■ Given information:
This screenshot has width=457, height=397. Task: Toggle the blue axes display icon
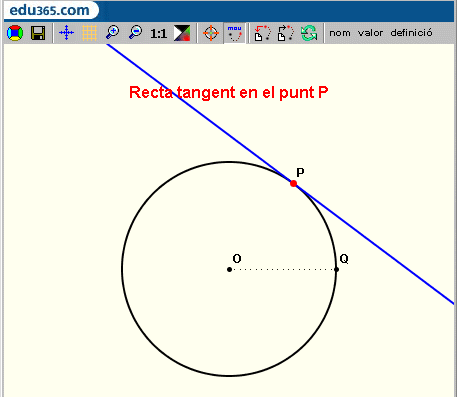click(66, 33)

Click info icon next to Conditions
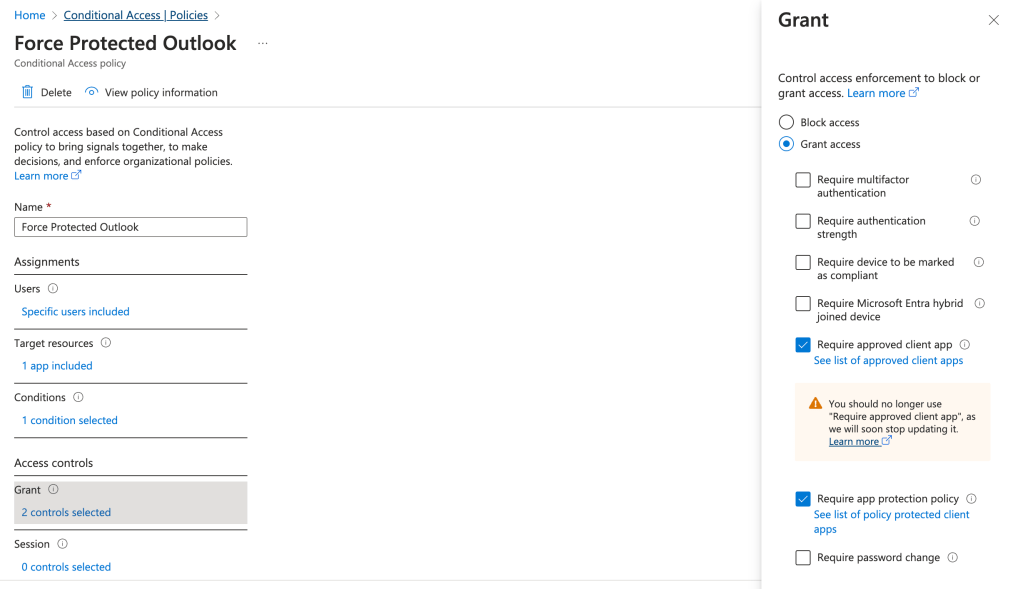pyautogui.click(x=78, y=397)
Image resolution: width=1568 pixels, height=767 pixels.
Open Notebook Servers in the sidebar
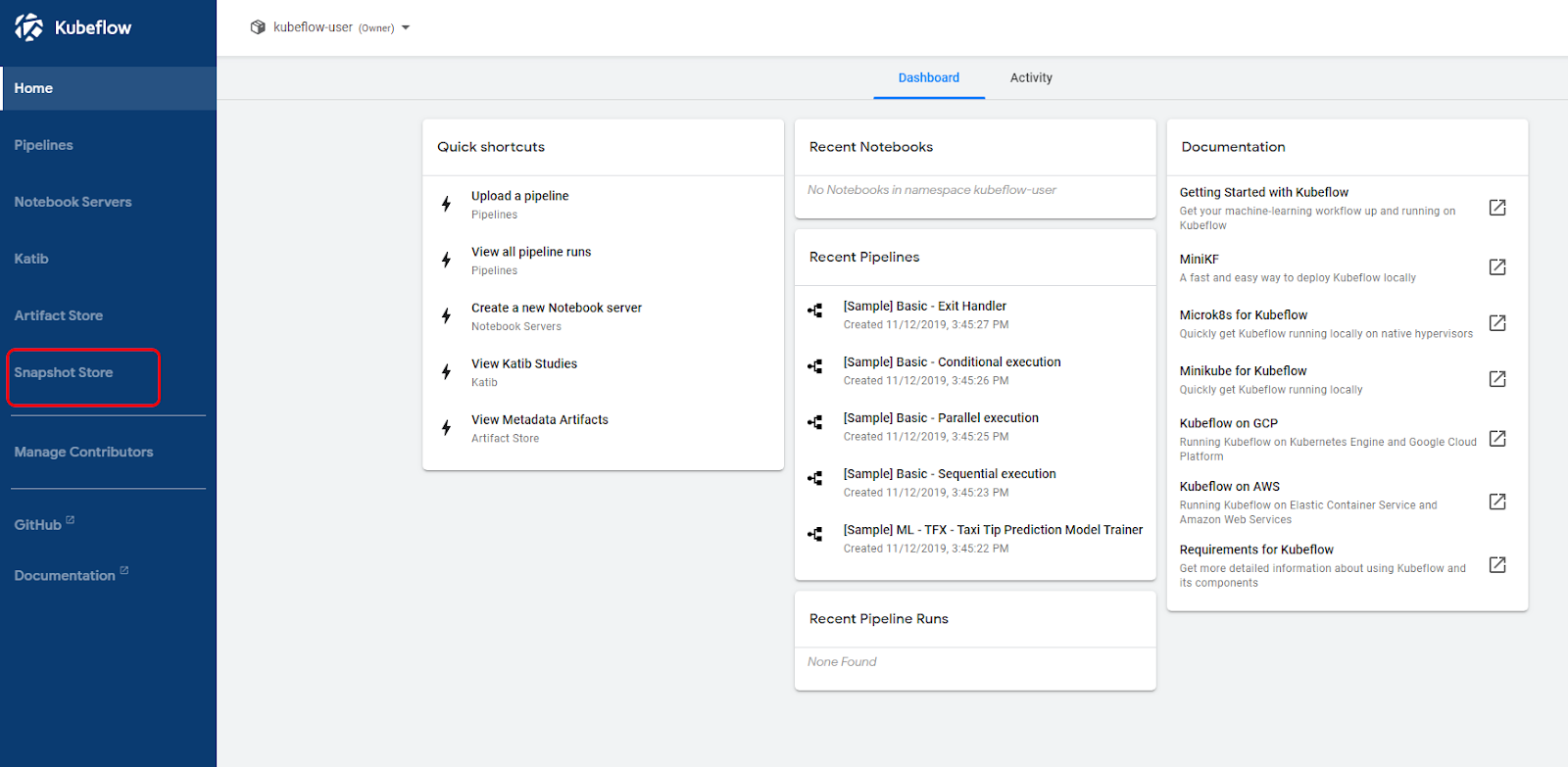[73, 202]
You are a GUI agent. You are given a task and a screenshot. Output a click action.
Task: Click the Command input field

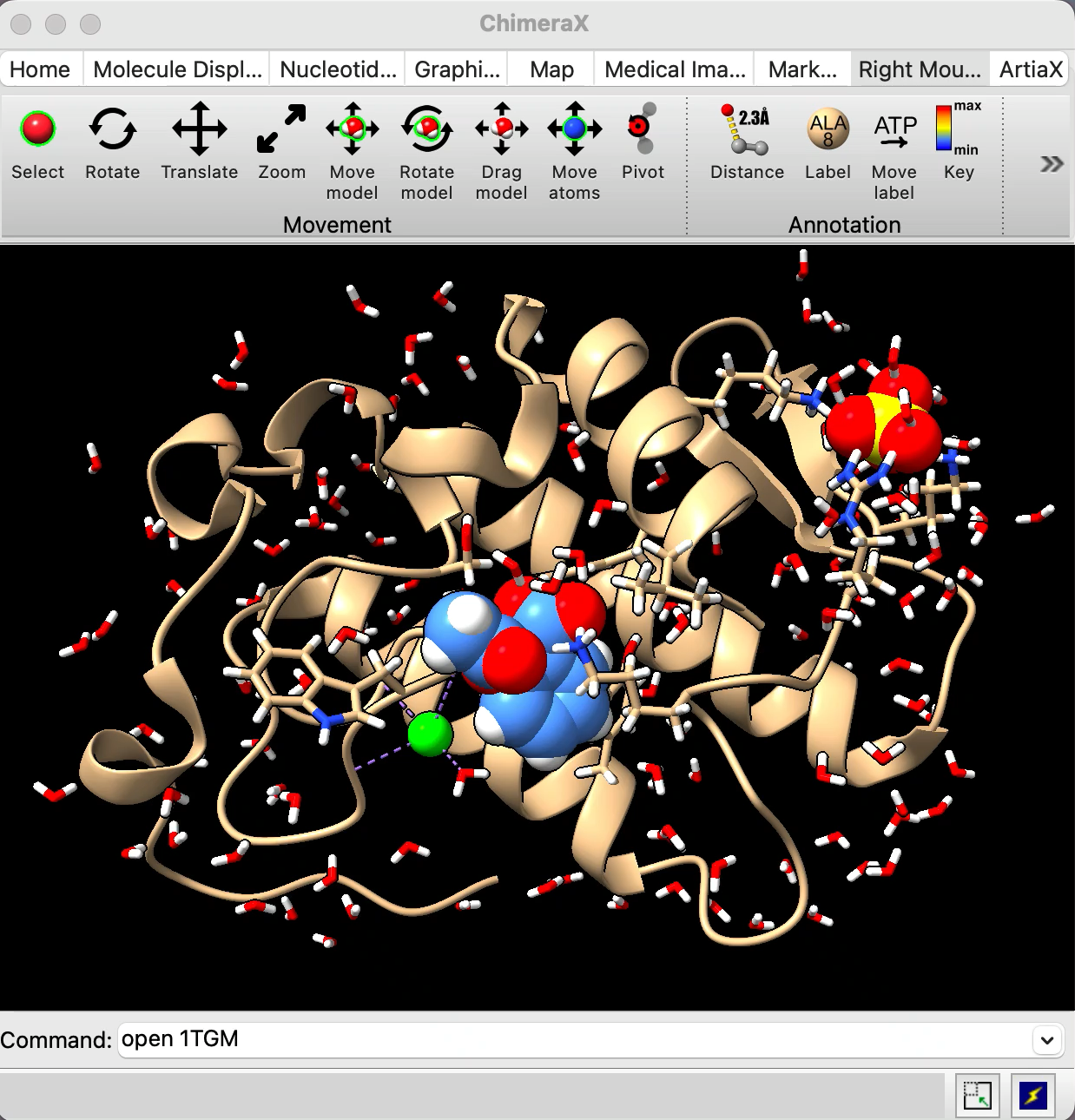click(x=573, y=1039)
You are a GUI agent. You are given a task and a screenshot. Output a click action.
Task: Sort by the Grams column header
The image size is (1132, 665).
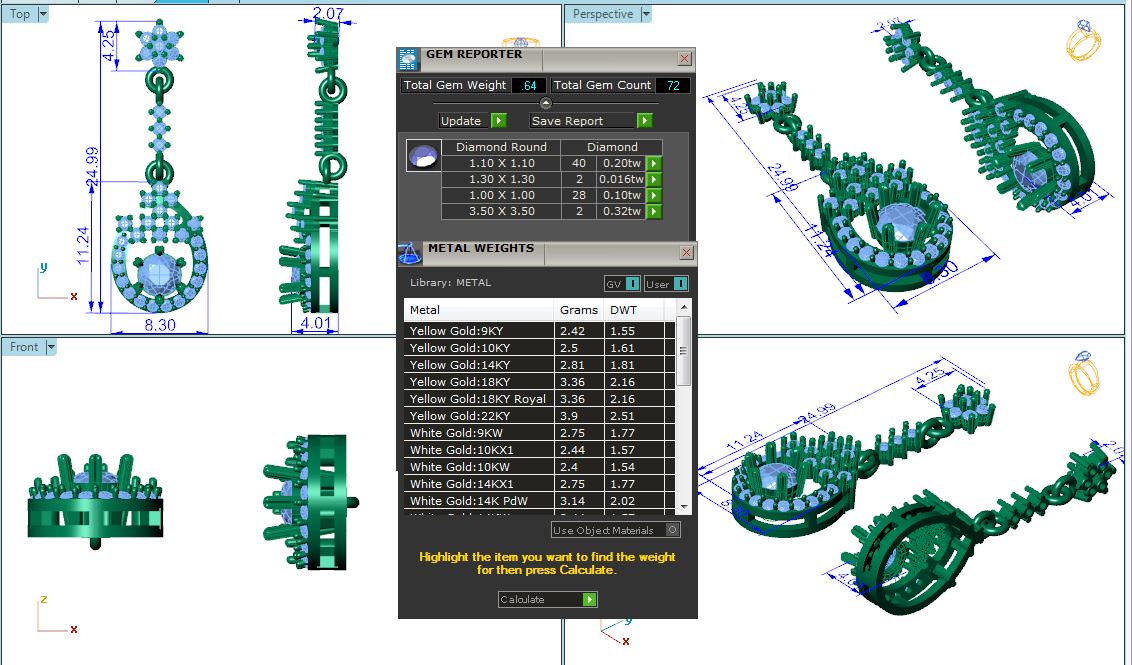[x=579, y=310]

■ Problem requirements: Exactly as written, please copy out the whole set of records, skipping images.

■ Result:
This screenshot has width=457, height=397. Task: Toggle the blue axes display icon
click(66, 33)

Click info icon next to Conditions
pyautogui.click(x=78, y=397)
Image resolution: width=1568 pixels, height=767 pixels.
Open Notebook Servers in the sidebar
[73, 202]
You are a GUI agent. You are given a task and a screenshot. Output a click action.
Task: Click the Command input field

click(x=573, y=1039)
You are a GUI agent. You are given a task and a screenshot. Output a click action.
Task: Sort by the Grams column header
The image size is (1132, 665).
[x=579, y=310]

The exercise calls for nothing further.